City of Hope National Medical Center Duarte, CA, United States
W. T. Watkins1, C. Hao1, E. E. Kibreab2, B. Nguyen2, A. Liu1, and S. V. Dandapani1; 1Department of Radiation Oncology, City of Hope National Medical Center, Duarte, CA, 2University of California Riverside, Riverside, CA
Purpose/Objective(s): Estimating immune system plasticity remains a significant challenge due to varying concentrations of immune cells in bone marrow, blood, lymph nodes, and other tissue. Longitudinal Immuno-Positron Emission Tomography (ImmunoPET) has the potential to determine the spatial distribution of T-cells within different human anatomy and estimate immune reactions to treatment. This work introduces a multi-compartment model to estimate CD8+ T-cell distributions and response in humans undergoing radiation therapy (RT). Materials/
Methods: Compartments including the circulating immune system (heart, liver, and spleen), the reactive immune system (lymph nodes and thymus), and the intact immune system (bone and marrow), were defined via artificial intelligence (AI) segmentation.
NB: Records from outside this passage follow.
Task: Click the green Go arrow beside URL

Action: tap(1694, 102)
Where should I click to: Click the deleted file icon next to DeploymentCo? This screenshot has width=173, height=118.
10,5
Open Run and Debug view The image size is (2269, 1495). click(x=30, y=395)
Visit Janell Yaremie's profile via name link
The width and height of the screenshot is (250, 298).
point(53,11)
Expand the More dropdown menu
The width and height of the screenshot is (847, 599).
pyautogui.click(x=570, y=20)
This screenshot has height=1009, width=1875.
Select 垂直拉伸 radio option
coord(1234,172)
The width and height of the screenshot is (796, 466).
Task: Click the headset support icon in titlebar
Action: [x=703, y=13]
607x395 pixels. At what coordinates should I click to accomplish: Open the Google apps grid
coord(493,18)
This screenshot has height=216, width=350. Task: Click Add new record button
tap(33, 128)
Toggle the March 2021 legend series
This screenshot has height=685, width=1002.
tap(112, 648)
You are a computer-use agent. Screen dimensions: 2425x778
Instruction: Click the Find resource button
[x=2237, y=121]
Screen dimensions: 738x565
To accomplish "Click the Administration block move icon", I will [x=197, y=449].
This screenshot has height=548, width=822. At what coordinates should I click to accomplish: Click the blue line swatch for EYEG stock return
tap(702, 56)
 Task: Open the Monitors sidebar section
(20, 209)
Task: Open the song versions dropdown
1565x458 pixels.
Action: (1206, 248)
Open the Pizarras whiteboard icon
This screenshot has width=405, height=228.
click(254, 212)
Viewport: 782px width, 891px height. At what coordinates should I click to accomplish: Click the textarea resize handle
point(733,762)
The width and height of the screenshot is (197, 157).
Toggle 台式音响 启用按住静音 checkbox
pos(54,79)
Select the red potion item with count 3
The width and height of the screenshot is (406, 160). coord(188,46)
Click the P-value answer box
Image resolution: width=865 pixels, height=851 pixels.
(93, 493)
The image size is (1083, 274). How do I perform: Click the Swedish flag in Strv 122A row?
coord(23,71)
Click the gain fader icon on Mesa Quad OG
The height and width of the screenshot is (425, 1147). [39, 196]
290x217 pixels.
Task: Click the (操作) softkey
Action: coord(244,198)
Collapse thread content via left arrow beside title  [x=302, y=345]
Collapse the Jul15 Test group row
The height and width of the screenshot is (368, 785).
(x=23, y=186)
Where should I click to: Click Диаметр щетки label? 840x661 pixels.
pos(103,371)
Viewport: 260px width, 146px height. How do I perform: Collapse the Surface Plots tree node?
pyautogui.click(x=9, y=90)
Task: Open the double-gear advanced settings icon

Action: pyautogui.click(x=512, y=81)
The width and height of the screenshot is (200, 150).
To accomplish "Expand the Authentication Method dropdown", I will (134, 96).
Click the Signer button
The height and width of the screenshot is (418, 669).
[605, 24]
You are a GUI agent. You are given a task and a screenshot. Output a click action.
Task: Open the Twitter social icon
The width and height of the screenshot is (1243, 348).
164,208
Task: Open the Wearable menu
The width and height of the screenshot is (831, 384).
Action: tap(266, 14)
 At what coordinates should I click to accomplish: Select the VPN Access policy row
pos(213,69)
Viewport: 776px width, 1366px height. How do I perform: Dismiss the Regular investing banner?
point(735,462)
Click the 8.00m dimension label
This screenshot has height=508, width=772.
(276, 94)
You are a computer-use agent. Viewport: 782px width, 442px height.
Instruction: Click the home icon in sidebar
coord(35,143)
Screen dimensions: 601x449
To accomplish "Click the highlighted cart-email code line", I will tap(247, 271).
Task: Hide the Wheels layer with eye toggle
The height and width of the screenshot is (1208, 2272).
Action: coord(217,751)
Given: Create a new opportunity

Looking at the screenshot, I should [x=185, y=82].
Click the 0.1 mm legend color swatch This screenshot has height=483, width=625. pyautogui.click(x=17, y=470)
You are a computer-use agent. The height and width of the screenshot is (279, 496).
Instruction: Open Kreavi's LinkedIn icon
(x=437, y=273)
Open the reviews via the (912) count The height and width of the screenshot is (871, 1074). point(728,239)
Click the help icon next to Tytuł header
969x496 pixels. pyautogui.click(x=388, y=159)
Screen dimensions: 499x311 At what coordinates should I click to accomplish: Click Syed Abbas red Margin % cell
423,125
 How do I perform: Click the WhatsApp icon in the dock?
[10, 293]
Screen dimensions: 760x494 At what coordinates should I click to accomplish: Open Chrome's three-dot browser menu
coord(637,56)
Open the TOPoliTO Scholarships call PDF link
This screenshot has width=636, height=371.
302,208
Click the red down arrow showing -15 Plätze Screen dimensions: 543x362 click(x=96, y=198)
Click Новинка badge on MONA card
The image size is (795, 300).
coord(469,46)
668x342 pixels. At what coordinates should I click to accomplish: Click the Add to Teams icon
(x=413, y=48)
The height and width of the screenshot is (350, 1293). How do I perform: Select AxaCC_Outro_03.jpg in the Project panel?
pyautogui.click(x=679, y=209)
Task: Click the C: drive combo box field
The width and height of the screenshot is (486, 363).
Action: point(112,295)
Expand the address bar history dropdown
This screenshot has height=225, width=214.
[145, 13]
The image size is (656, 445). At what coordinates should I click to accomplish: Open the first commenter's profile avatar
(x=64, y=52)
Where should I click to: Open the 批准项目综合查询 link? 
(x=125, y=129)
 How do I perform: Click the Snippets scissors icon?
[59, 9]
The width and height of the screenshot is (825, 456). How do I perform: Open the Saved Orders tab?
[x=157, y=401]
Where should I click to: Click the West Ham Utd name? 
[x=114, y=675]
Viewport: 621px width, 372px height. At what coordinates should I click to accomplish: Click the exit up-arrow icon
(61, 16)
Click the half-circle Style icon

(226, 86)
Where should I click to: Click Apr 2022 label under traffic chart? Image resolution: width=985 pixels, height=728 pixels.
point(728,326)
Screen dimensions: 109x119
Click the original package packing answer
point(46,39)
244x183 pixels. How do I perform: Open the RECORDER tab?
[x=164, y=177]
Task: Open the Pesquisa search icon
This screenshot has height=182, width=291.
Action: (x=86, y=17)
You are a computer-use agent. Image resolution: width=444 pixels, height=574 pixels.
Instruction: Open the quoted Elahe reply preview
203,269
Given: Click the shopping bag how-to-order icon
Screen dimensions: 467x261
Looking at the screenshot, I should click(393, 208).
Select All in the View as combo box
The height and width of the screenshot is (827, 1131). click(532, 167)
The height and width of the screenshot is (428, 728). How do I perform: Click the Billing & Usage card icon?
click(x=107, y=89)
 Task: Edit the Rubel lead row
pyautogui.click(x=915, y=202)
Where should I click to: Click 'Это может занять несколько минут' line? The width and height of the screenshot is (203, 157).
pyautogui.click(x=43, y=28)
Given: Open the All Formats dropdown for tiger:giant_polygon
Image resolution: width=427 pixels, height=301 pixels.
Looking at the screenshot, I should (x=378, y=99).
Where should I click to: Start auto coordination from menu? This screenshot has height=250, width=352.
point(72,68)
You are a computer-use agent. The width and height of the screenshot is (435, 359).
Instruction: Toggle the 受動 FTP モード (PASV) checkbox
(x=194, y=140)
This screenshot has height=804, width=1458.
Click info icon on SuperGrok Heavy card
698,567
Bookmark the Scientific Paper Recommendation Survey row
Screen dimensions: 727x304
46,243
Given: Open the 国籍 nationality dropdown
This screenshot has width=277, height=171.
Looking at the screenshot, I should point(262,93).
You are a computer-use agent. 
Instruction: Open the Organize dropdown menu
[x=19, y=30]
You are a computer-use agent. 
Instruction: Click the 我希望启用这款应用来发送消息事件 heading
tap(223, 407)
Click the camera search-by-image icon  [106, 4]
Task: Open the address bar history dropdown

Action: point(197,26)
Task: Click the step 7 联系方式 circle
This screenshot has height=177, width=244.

The AI segmentation also included kidneys, bowel, bladder, and rectum (composing an exit compartment). Together with injected activity, the exit compartment was used to normalize CD8+ T-cell concentrations within the three immune compartments. Five patients from an ongoing clinical trial (ELIXR, NCT05371132) were used to validate the model. Patients received repeated imaging of 89Zr crefmirlimab berdoxam (ImaginAb, Inglewood, CA), a Zr-89 tagged minibody with a high affinity for CD8+ T-cell binding, before, during, and after RT. We estimated the patient-specific CD8+ T-cell concentrations in total and in each of the immune compartments and describe inter-patient variations and changes after RT with ranges and mean± s. Results: AI segmentations required human edits to spleen and liver based on ImmunoPET blurring due to breathing motion. Exit concentrations ranged from 1.5%-20.5% (14%±6%) across patients and timepoints. The total model immune cell concentrations after correcting for activity decay and the exit compartment ranged from 15.3-27.9 MBq/ml, showing significant inter-patient variation. For individual patients, all patients showed a reduction in total CD8+ T-cell binding within the immune compartments after RT, but the variation was highly patient dependent with range 0.1-10.2 (4.8±3.6) MBq/ml. The distribution of T-cells among different compartments was also significantly different among different patients, with circulating compartment making up 57%±8%, bone marrow 39%±8%, and nodes 4%±2%. Shifts between compartments for different patients was primarily between the circulating and bone marrow compartments, including two patients with >5% shifts from circulating blood into bone marrow. Conclusion: The proposed multi-compartment model shows potential for describing immune system plasticity and shifts in immune cells between anatomic regions, which may be important to understanding the immune response to radiation therapy. Future directions include improved AI-segmentation which incorporate ImmunoPET images and more detailed regional PET analysis (e.g. radiation dose levels and regional bone marrow) may be important to assess treatment response.